Extracted information
=== Begin Enclosure ===

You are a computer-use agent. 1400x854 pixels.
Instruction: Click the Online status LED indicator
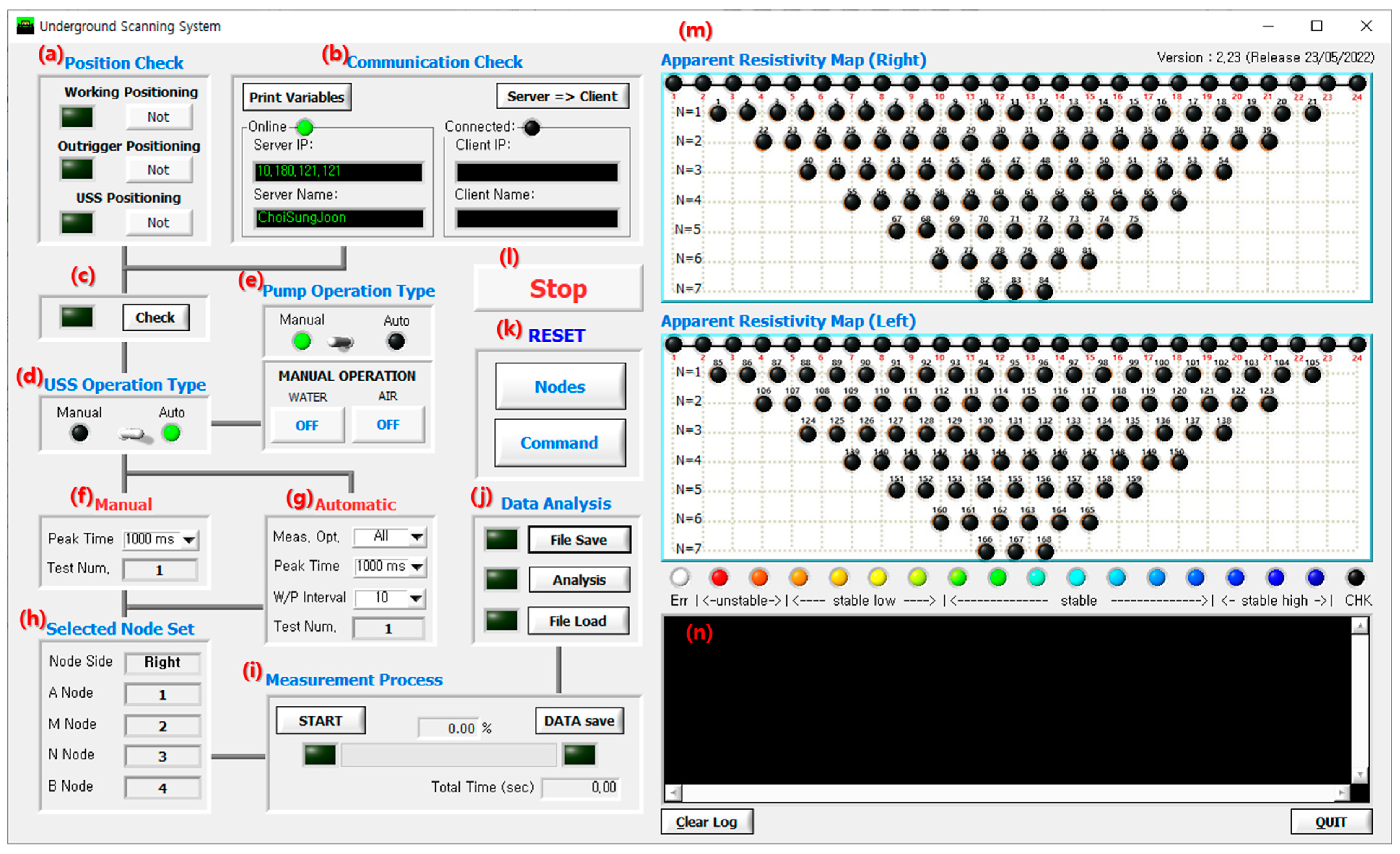[x=305, y=127]
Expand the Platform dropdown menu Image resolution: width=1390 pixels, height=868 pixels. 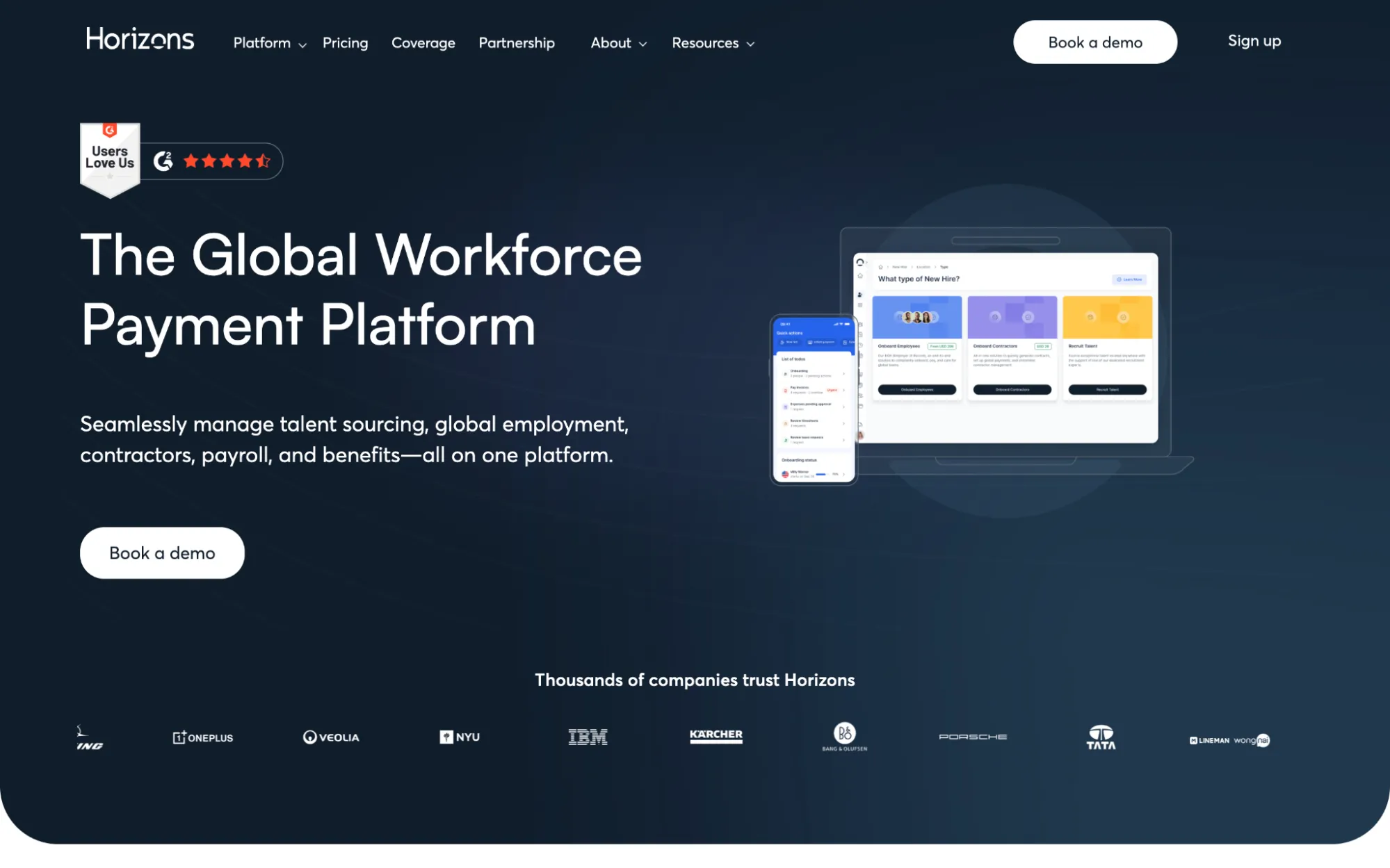[269, 43]
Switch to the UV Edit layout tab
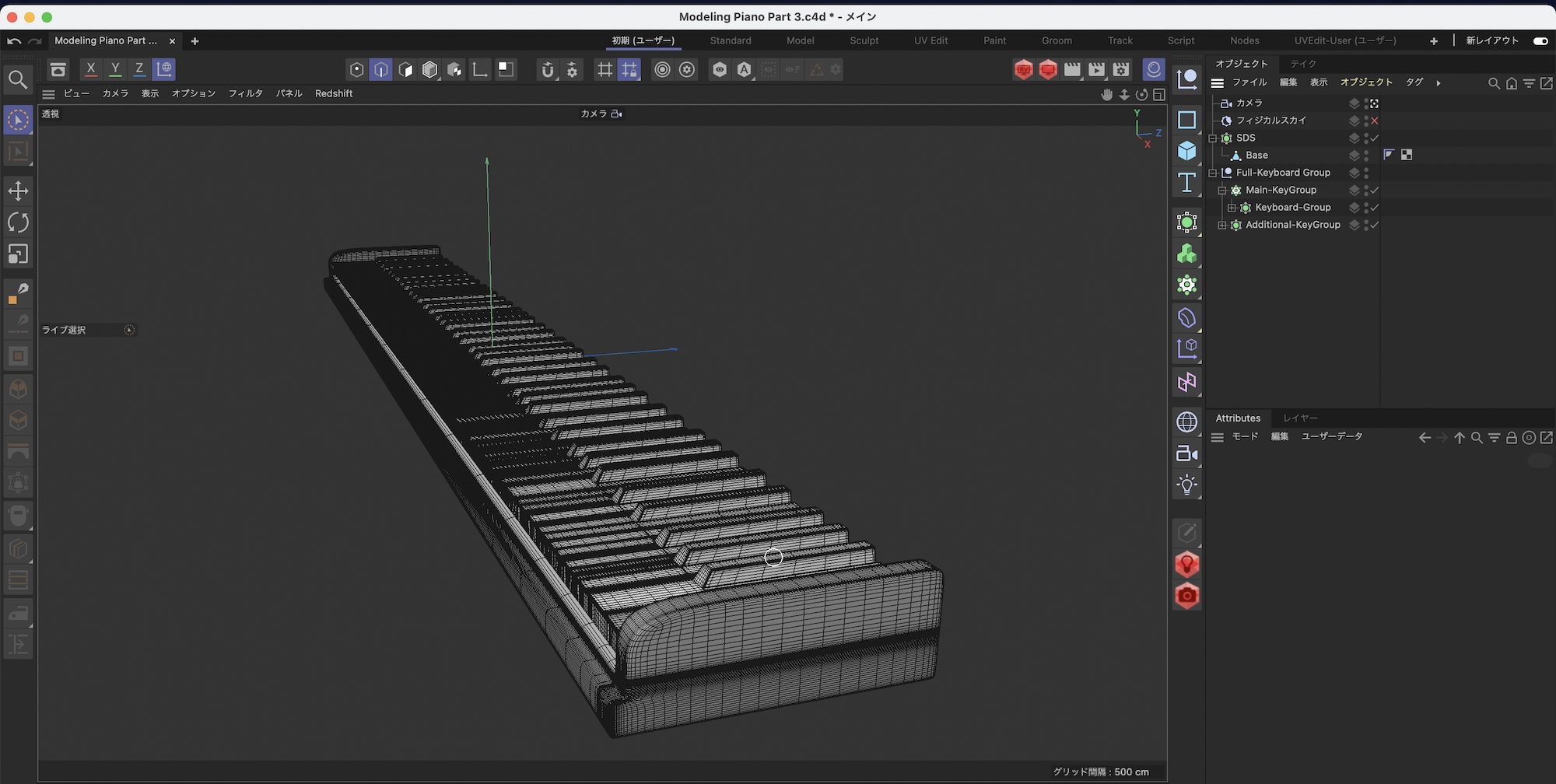1556x784 pixels. (930, 40)
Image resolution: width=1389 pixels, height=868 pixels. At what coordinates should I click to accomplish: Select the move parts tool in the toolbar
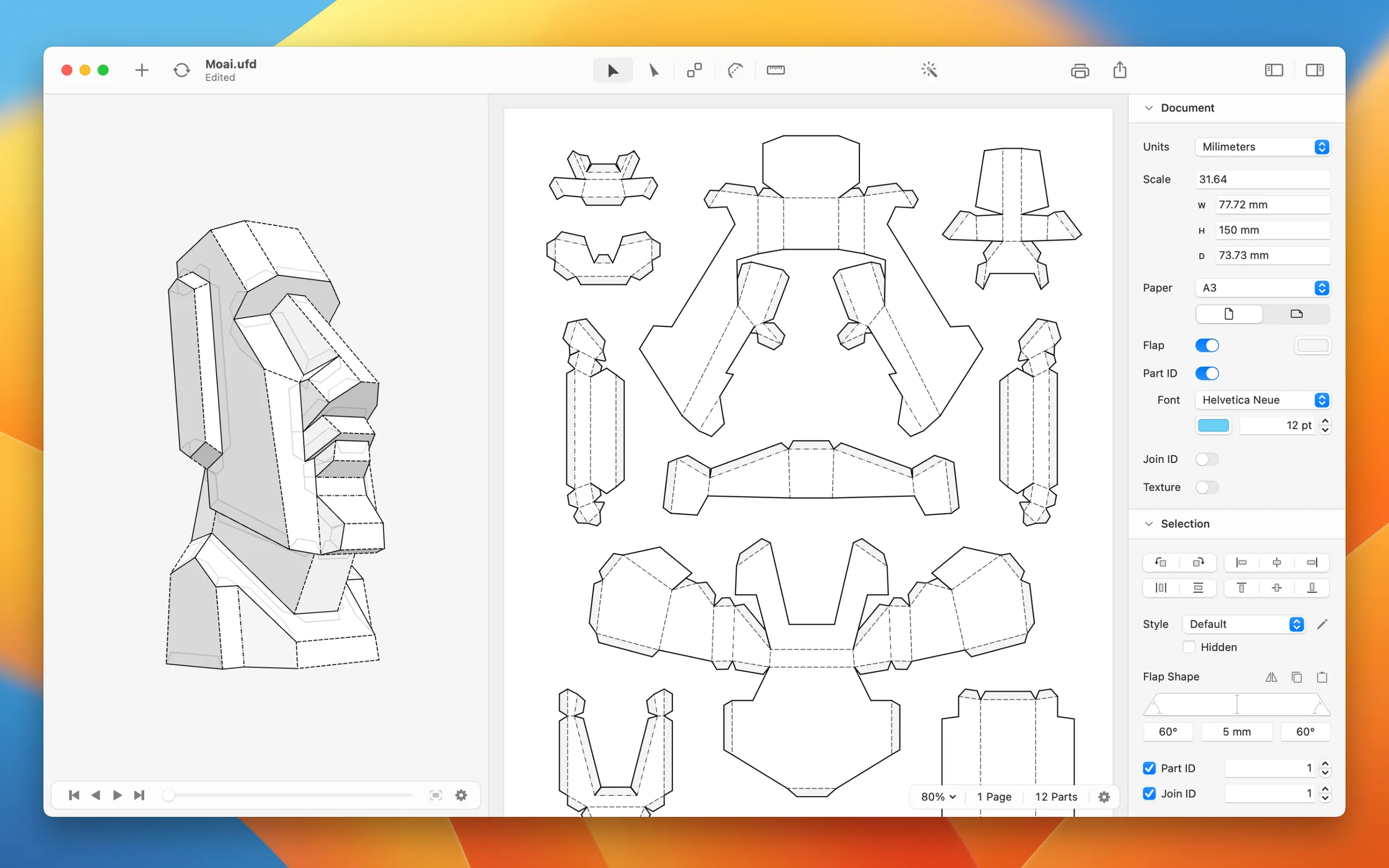694,69
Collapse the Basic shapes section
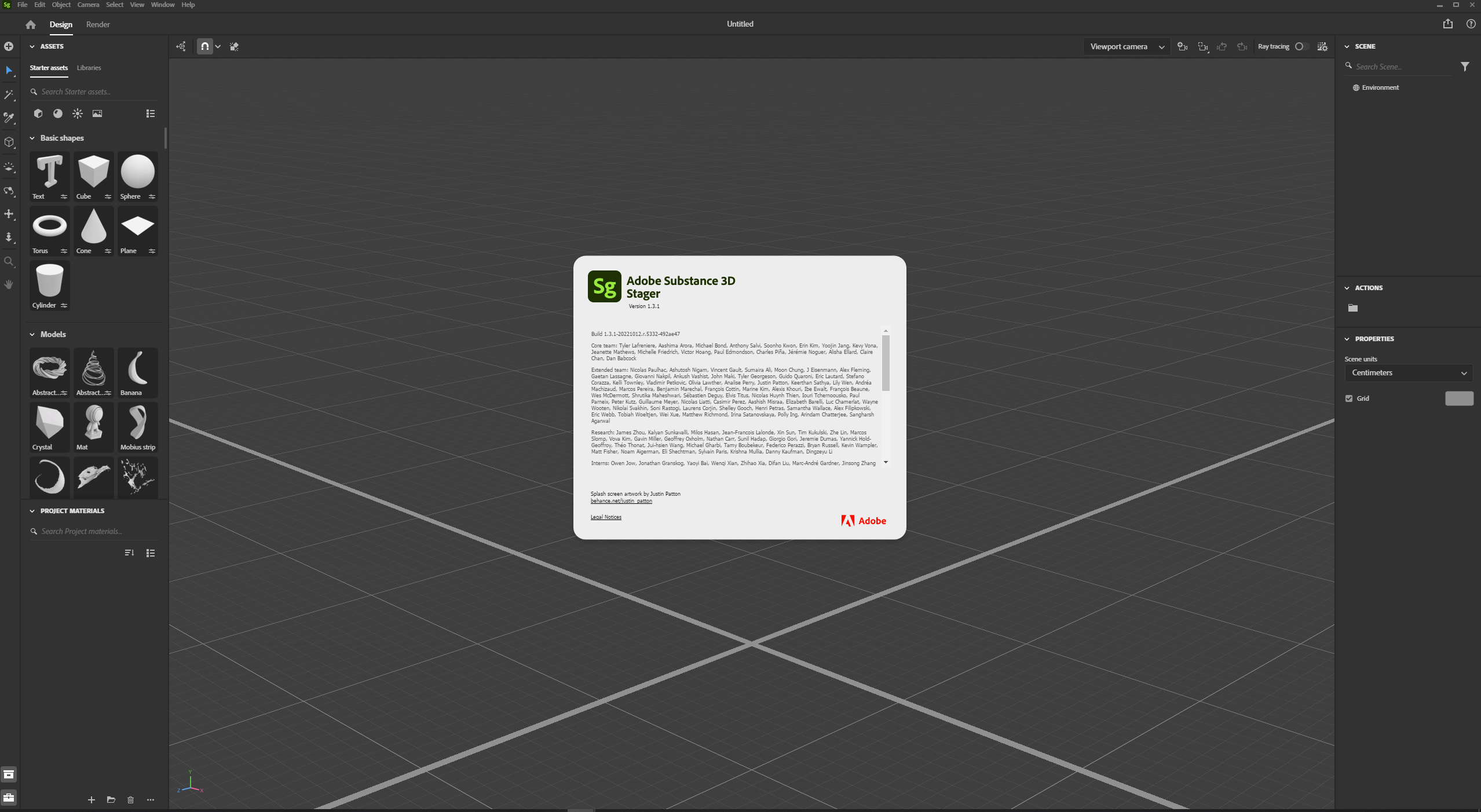The height and width of the screenshot is (812, 1481). (x=32, y=138)
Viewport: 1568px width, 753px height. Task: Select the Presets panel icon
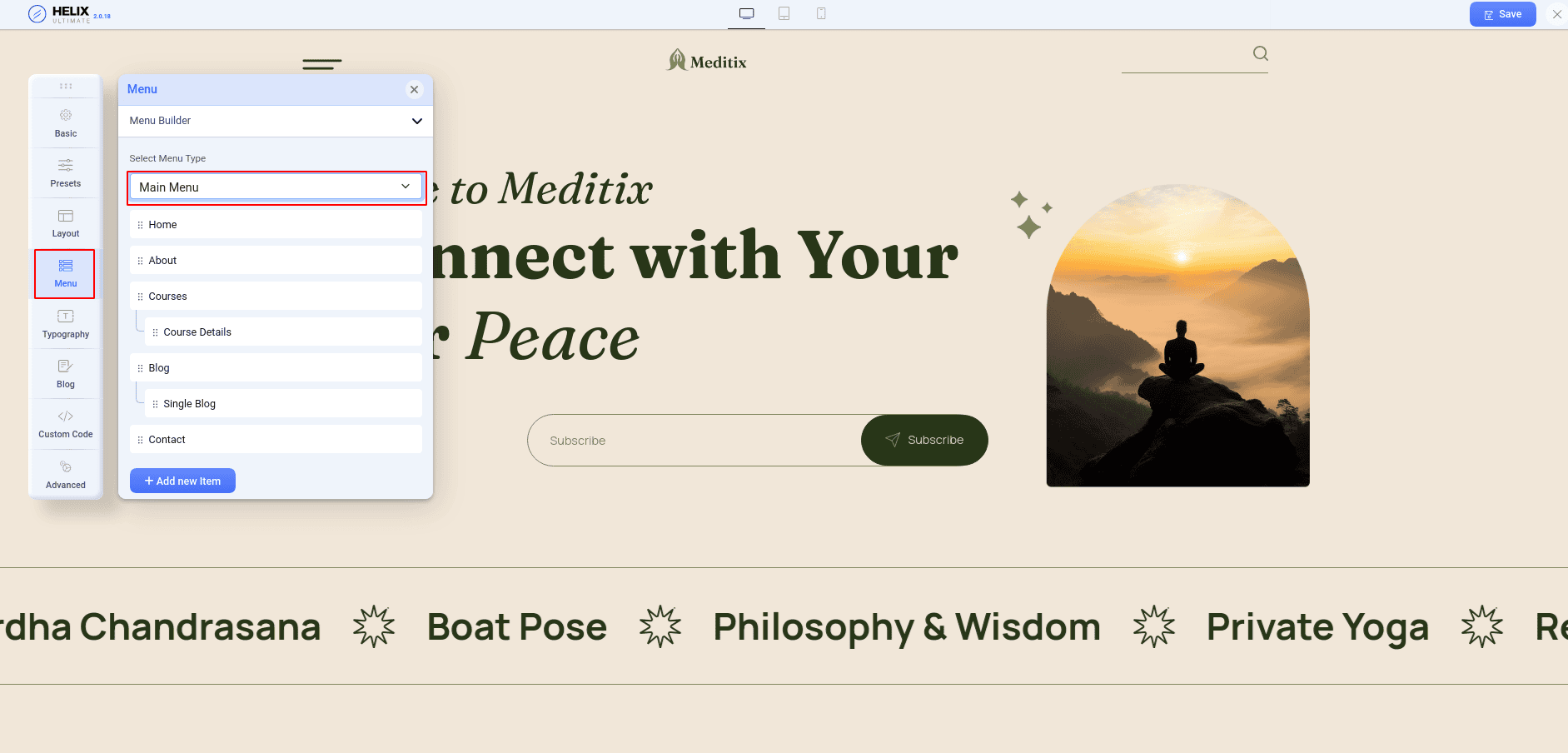65,172
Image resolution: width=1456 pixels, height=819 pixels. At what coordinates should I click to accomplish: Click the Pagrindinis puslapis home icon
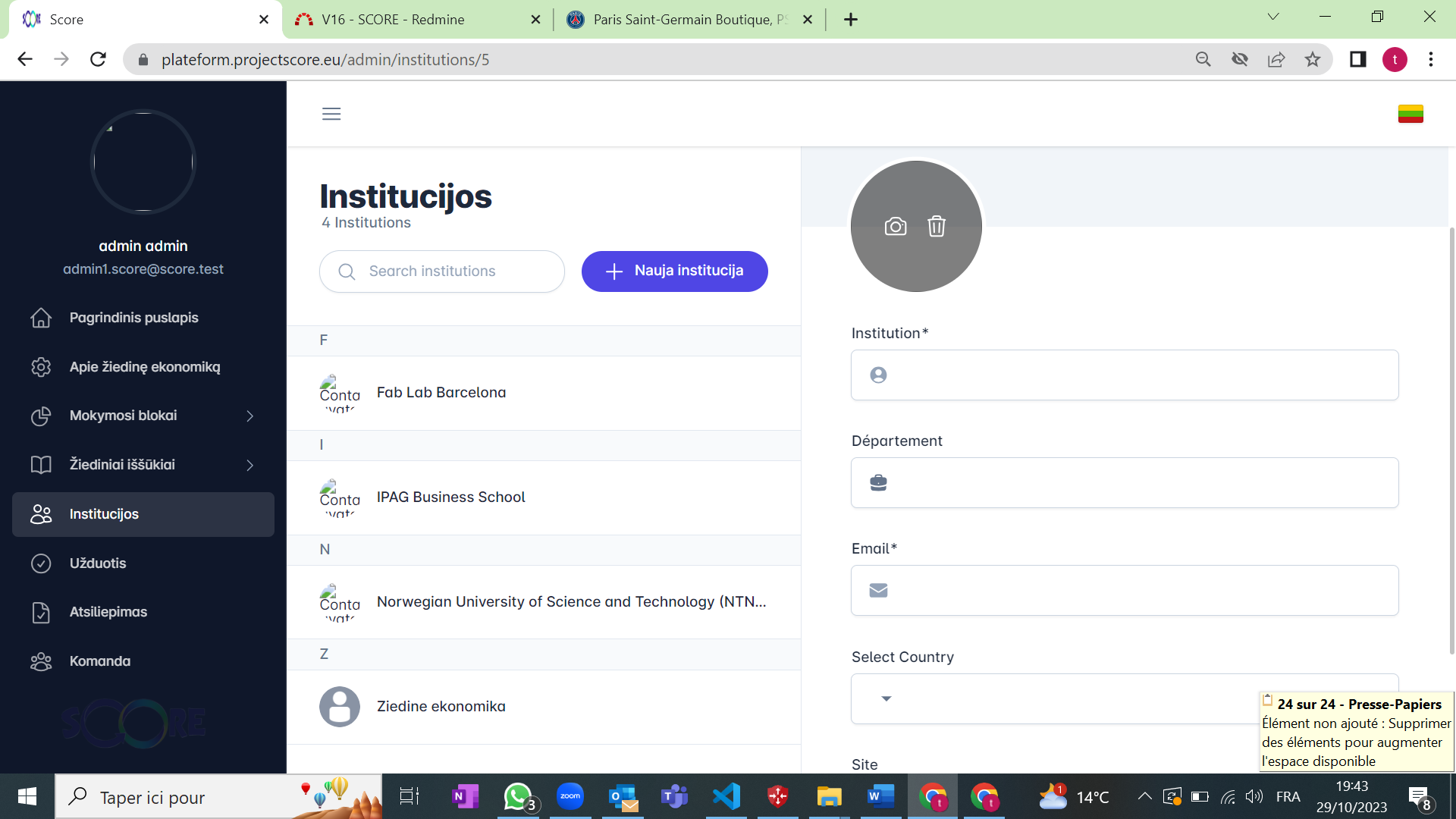(41, 318)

=== End Enclosure ===

What you need to do
Leaving the pictures out, copy exactly the lines from the line that contains "Collapse the Basic shapes section" to the last line of the data, both ends included.

Result below
Collapse the Basic shapes section
The height and width of the screenshot is (812, 1481). (x=32, y=138)
Viewport: 1568px width, 753px height. Task: Select the Presets panel icon
65,172
Image resolution: width=1456 pixels, height=819 pixels. At what coordinates should I click to accomplish: Click the Pagrindinis puslapis home icon
(41, 318)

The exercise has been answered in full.